> **Collection entries**
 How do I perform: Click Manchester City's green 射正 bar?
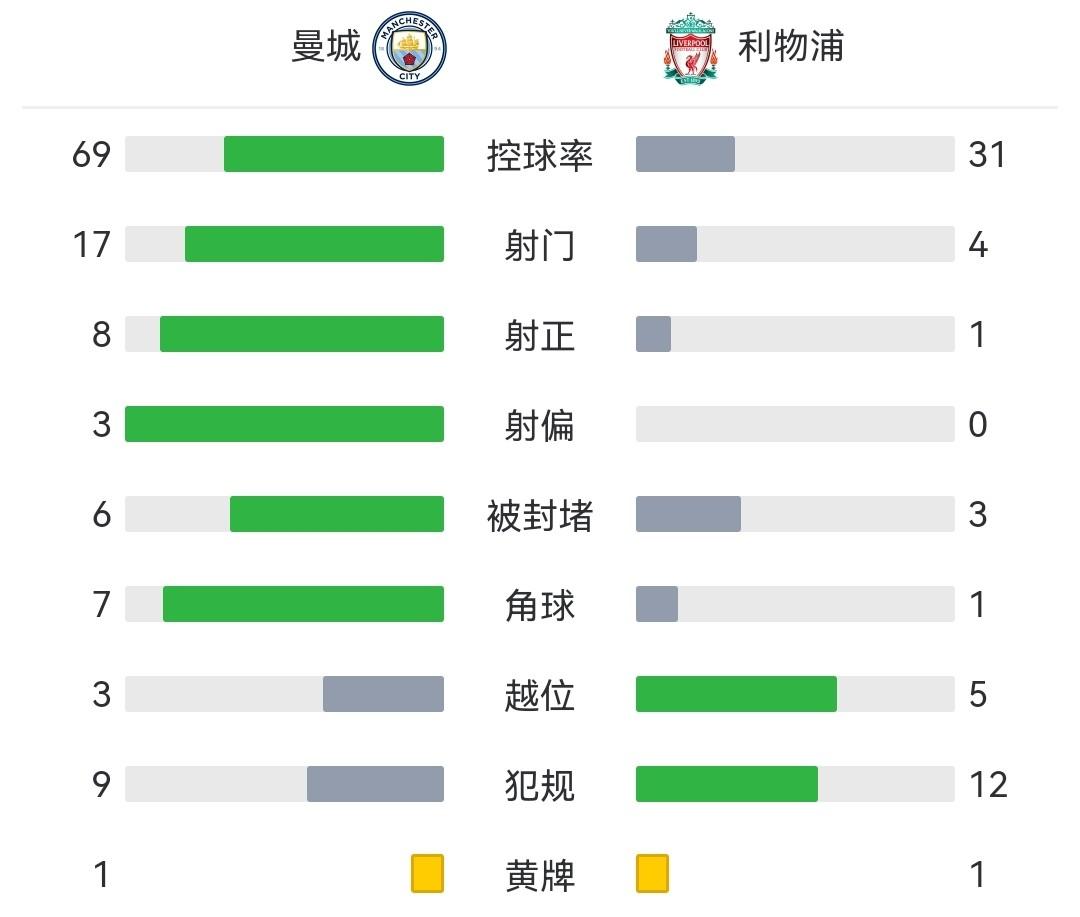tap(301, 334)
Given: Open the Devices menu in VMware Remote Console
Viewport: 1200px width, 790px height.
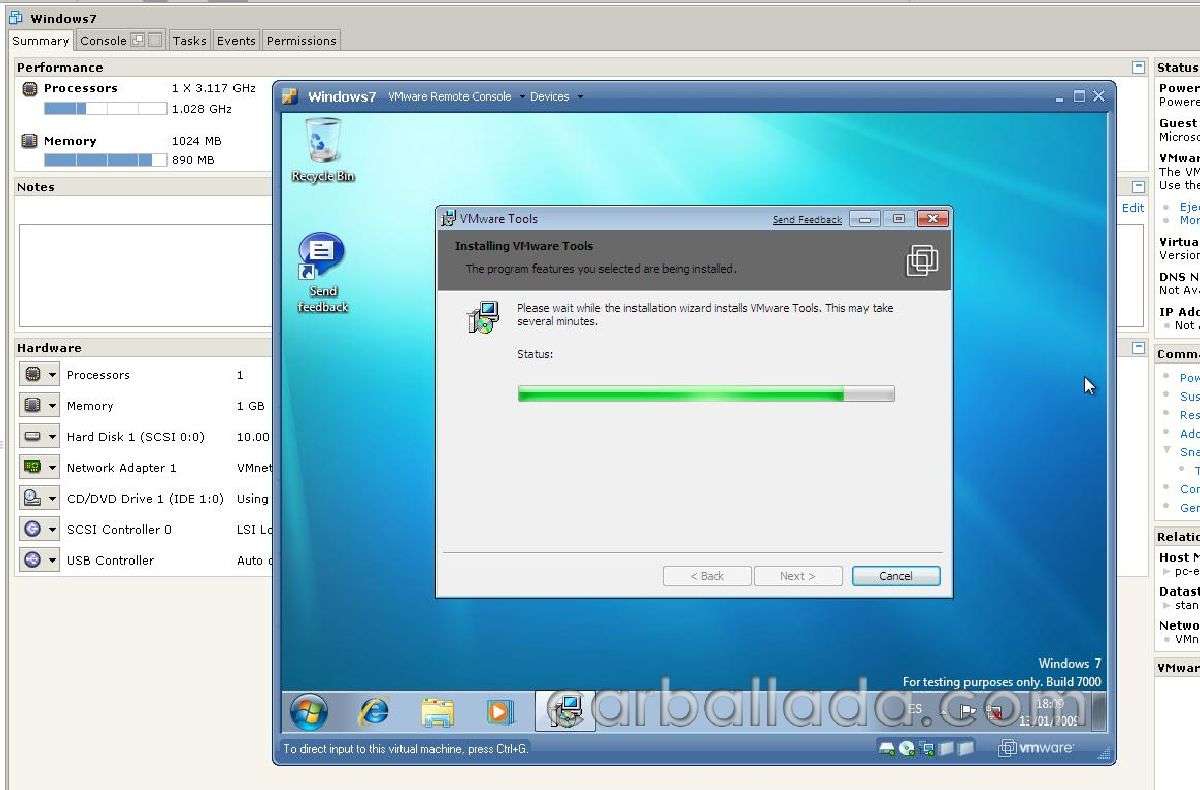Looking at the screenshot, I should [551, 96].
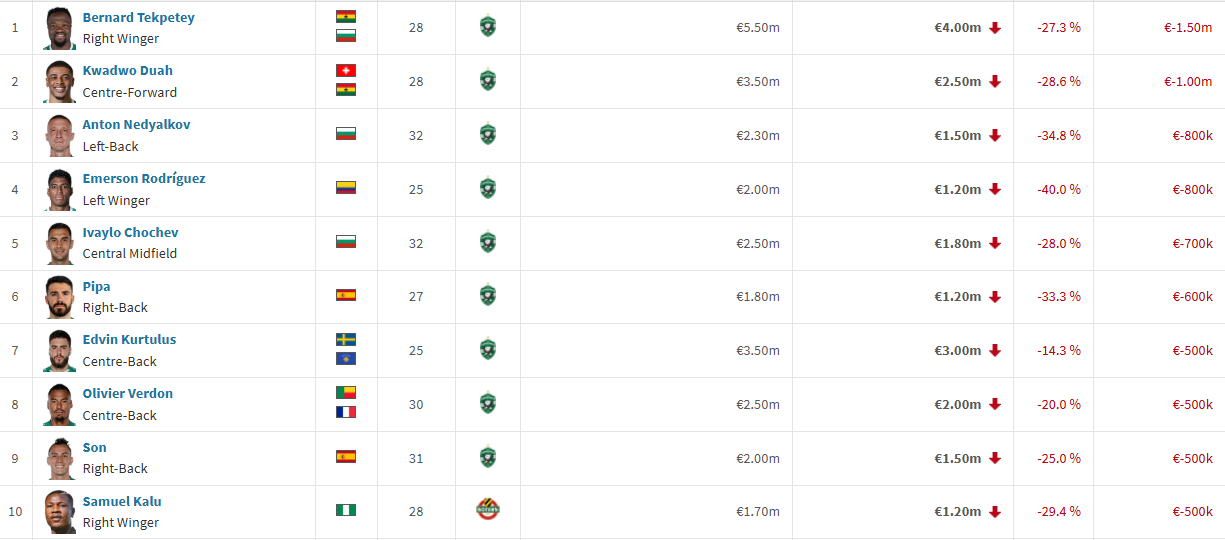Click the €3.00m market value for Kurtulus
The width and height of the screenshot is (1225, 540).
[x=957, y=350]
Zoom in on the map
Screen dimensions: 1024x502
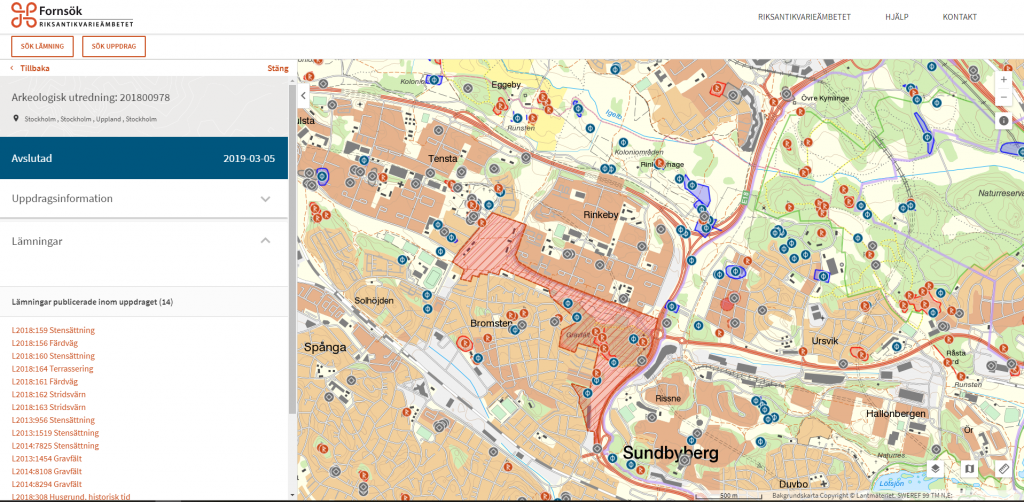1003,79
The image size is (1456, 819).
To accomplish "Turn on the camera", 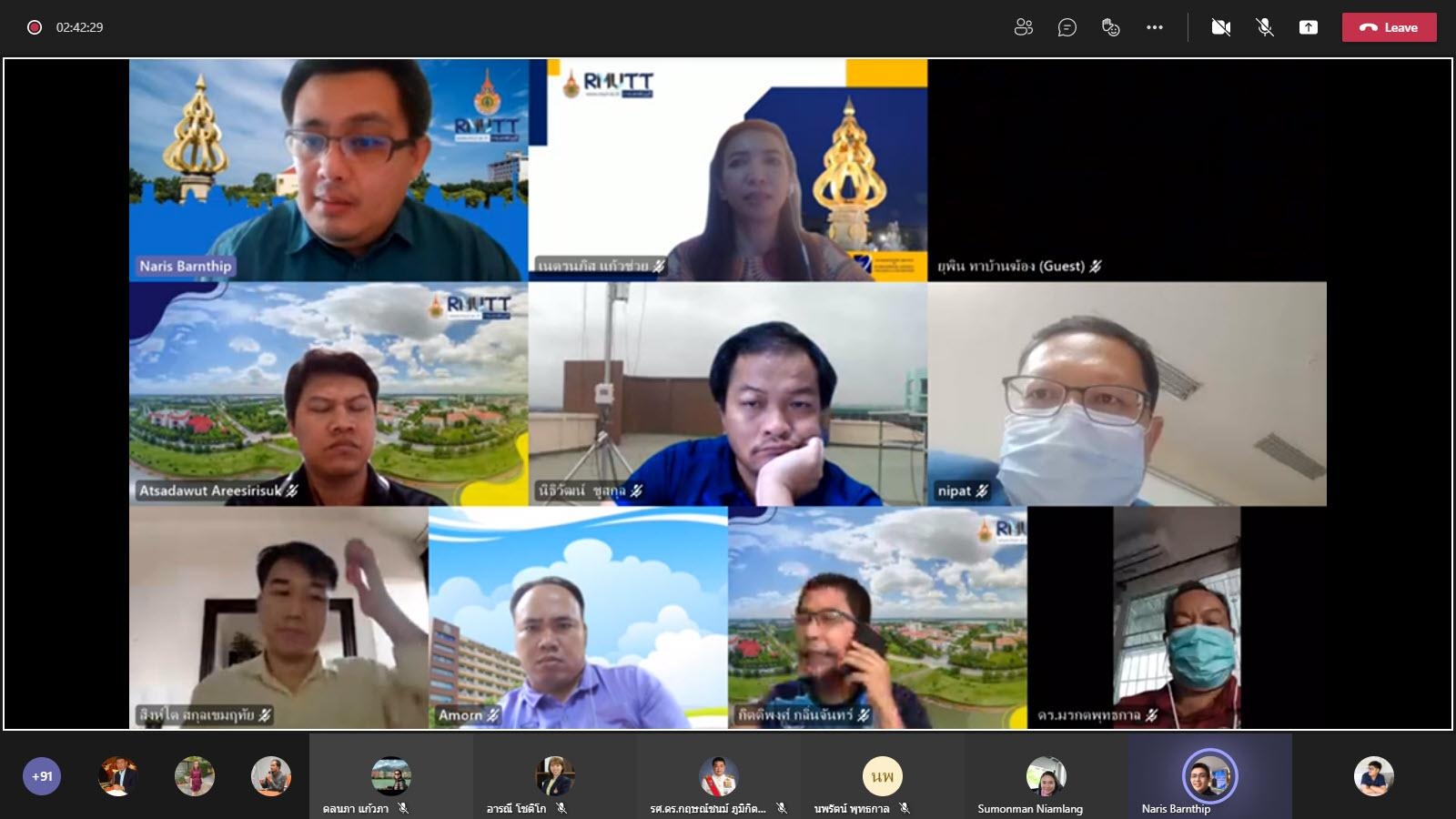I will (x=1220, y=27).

---

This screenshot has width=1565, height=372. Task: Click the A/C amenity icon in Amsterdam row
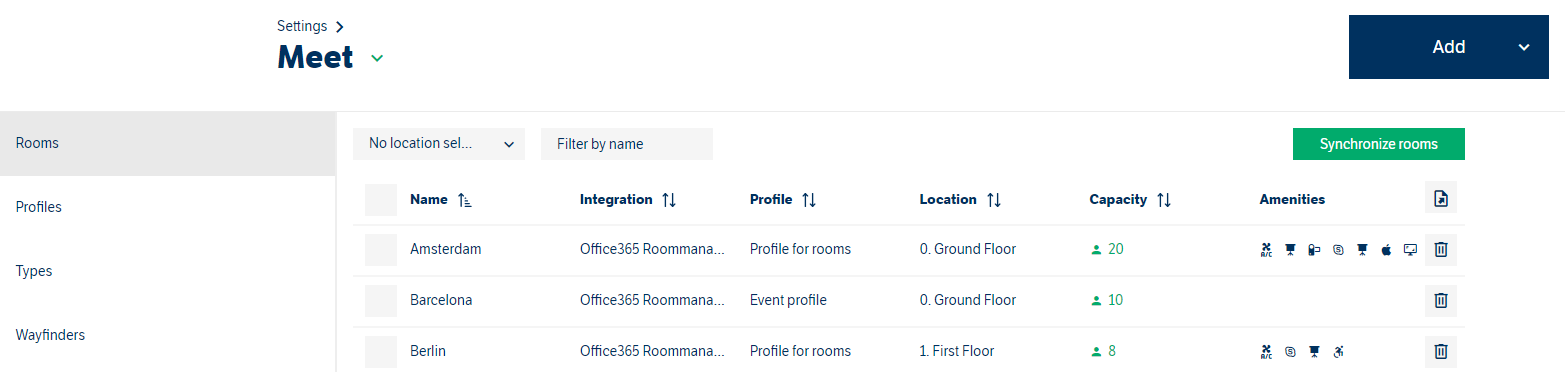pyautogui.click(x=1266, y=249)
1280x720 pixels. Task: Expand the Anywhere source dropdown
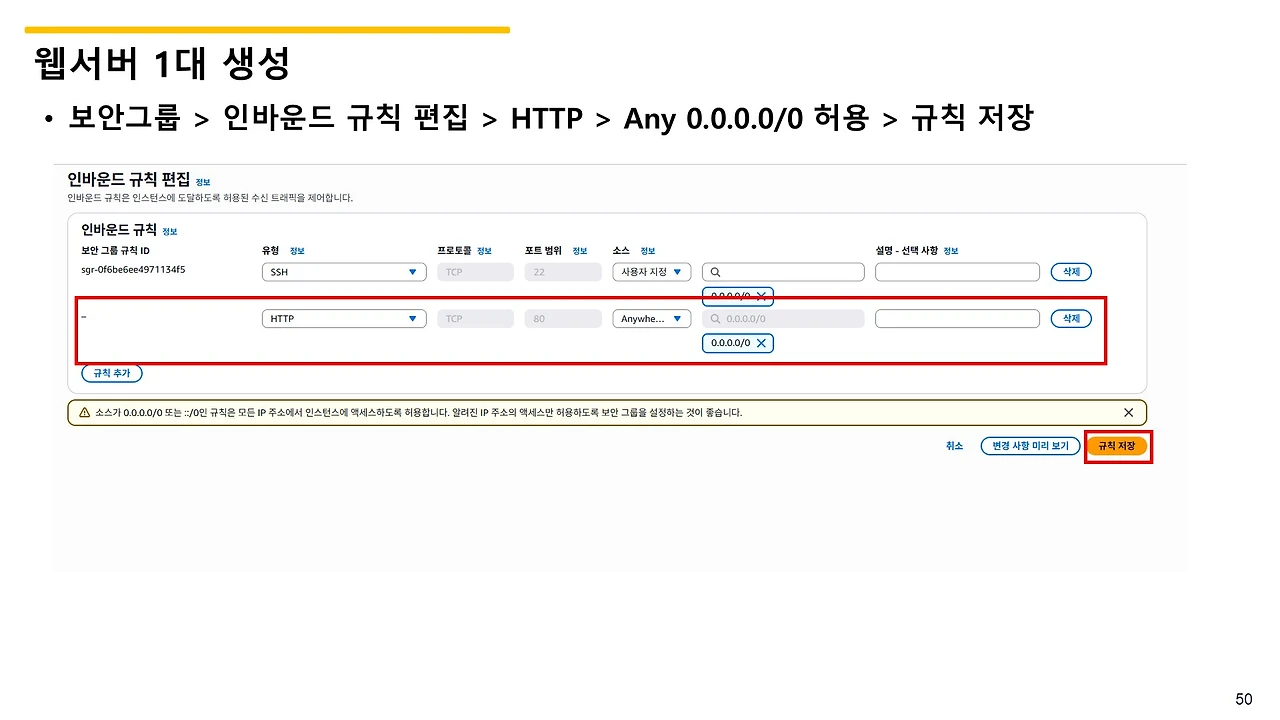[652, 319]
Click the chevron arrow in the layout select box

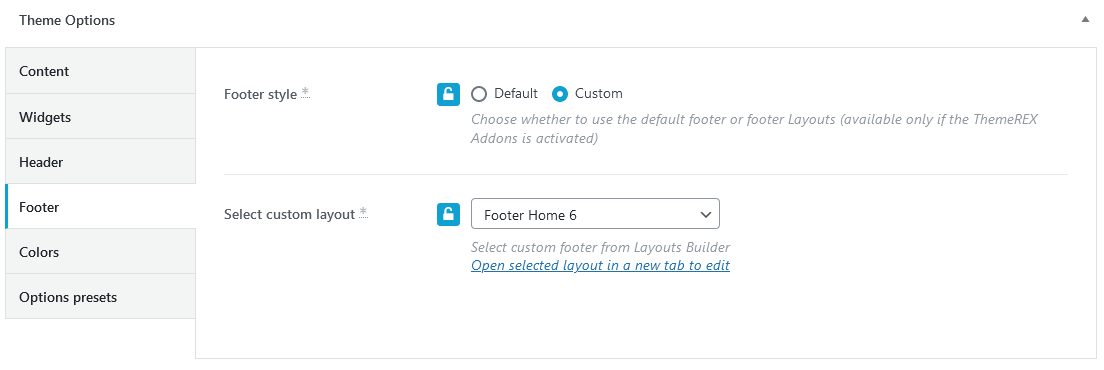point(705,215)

> **What the task requires**
Quote the lines above exactly, starting with the one that has "How do I perform: Click" and ending with the one that has "Zoom in on the map"; drop the pictures and include nothing else.

> **Solution**
 How do I perform: Click Manchester City's green 射正 bar?
tap(301, 334)
Given: Open the Devices menu in VMware Remote Console
Viewport: 1200px width, 790px height.
Looking at the screenshot, I should [551, 96].
Click the €3.00m market value for Kurtulus
The width and height of the screenshot is (1225, 540).
[x=957, y=350]
Zoom in on the map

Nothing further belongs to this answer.